Face à esta realidade, vislumbro a família como o primeiro ambiente a ser cuidado para que se concretizem a fraternidade e a amizade social propostas pelo Papa Francisco, em sua Carta Encíclica Fratelli Tutti. As famílias são a base da educação e da formação humana; é no seio familiar que se aprende – ou não – valores importantes como a justiça, a unidade, a paz e a liberdade. Apesar disso, atualmente temos nos deparados com duas questões inquietantes: a não constituição de famílias e, quando elas existem, a não promoção destes valores no ambiente familiar.

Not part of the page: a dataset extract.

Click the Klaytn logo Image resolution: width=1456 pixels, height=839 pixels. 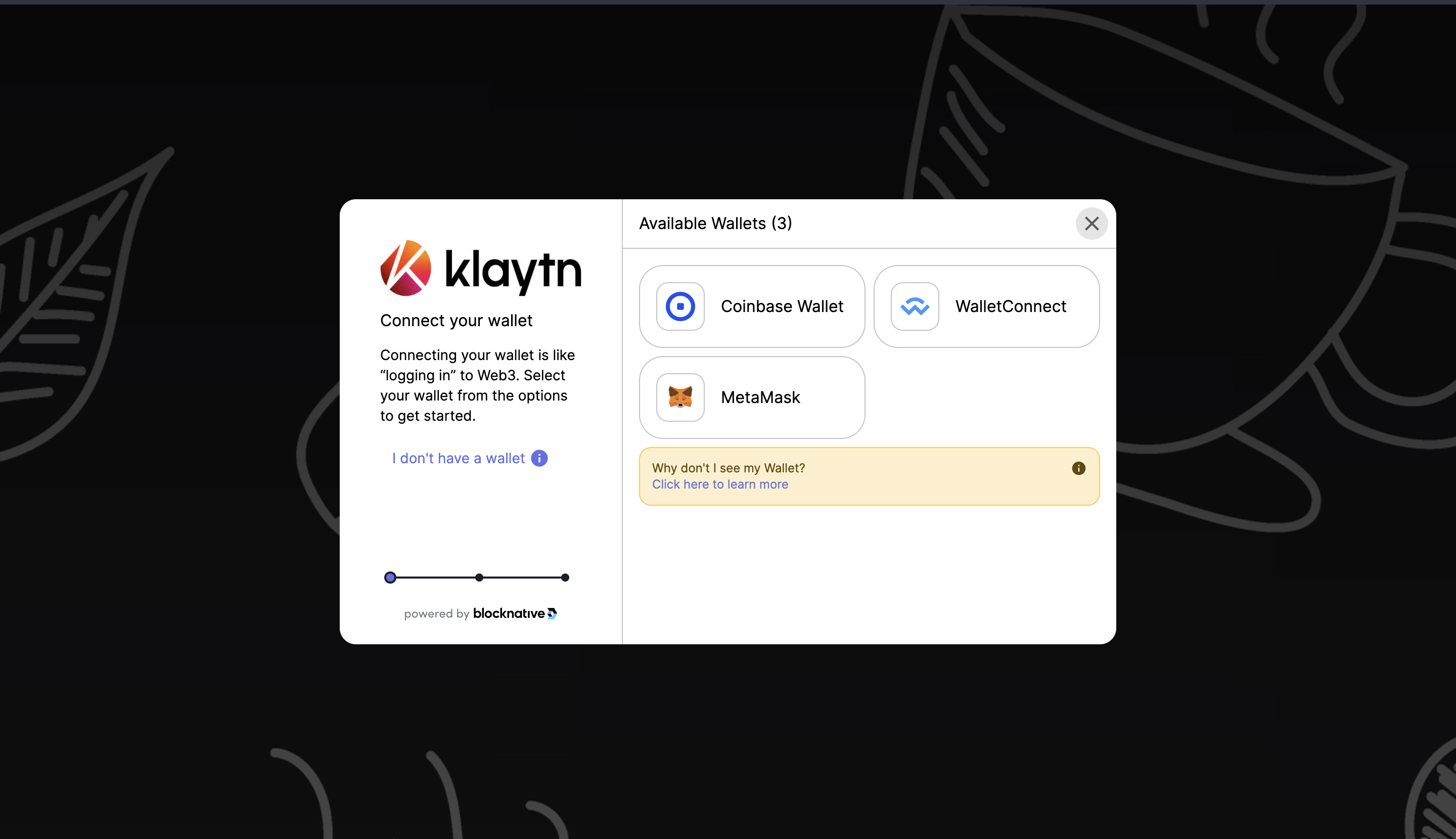pyautogui.click(x=480, y=269)
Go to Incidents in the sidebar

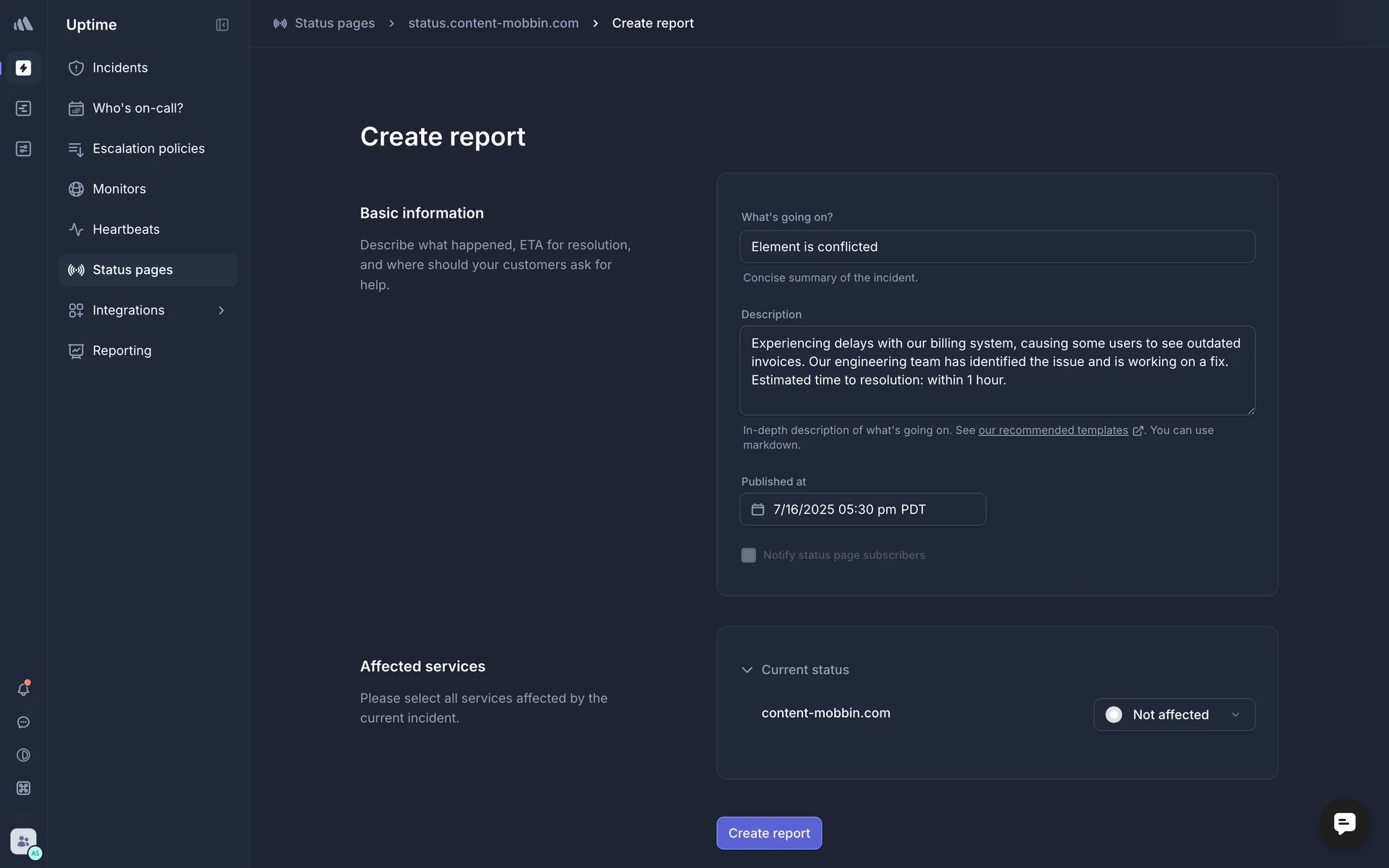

Diante de uma sociedade que tenta se apoiar na frágil liquidez das relações, precisamos de homens e mulheres que testemunhem a beleza e a grandeza da vida em família, casais que ainda exaltem a beleza da permanência, da fidelidade e do cuidado, necessitamos de pessoas comprometidas com as fases das vidas dos seus filhos e dos seus pais.
O tema da família é primordial e crucial porque perpassa o âmbito pessoal. Um lar onde valores essenciais são preservados constrói pessoas que possuem grande potencial de influenciar nas esferas sociais, uma vez que os seus componentes estão predispostos a encarar o mundo como uma Casa Comum e a enxergar os outros como seus irmãos, concretizando a amizade social. Um amigo é, sobretudo, alguém que conhece a nossa inteireza e compartilha das nossas dores e alegrias. Para alcançar a desejada amizade social necessitamos primeiramente debruçar os nossos olhares uns sob os outros; a sociedade carece de pessoas que não fiquem indiferentes, pessoas que com seus olhos atentos encarem aquelas que são invisíveis para muitos. A América Latina precisa de uma transformação que se inicia através do olhar.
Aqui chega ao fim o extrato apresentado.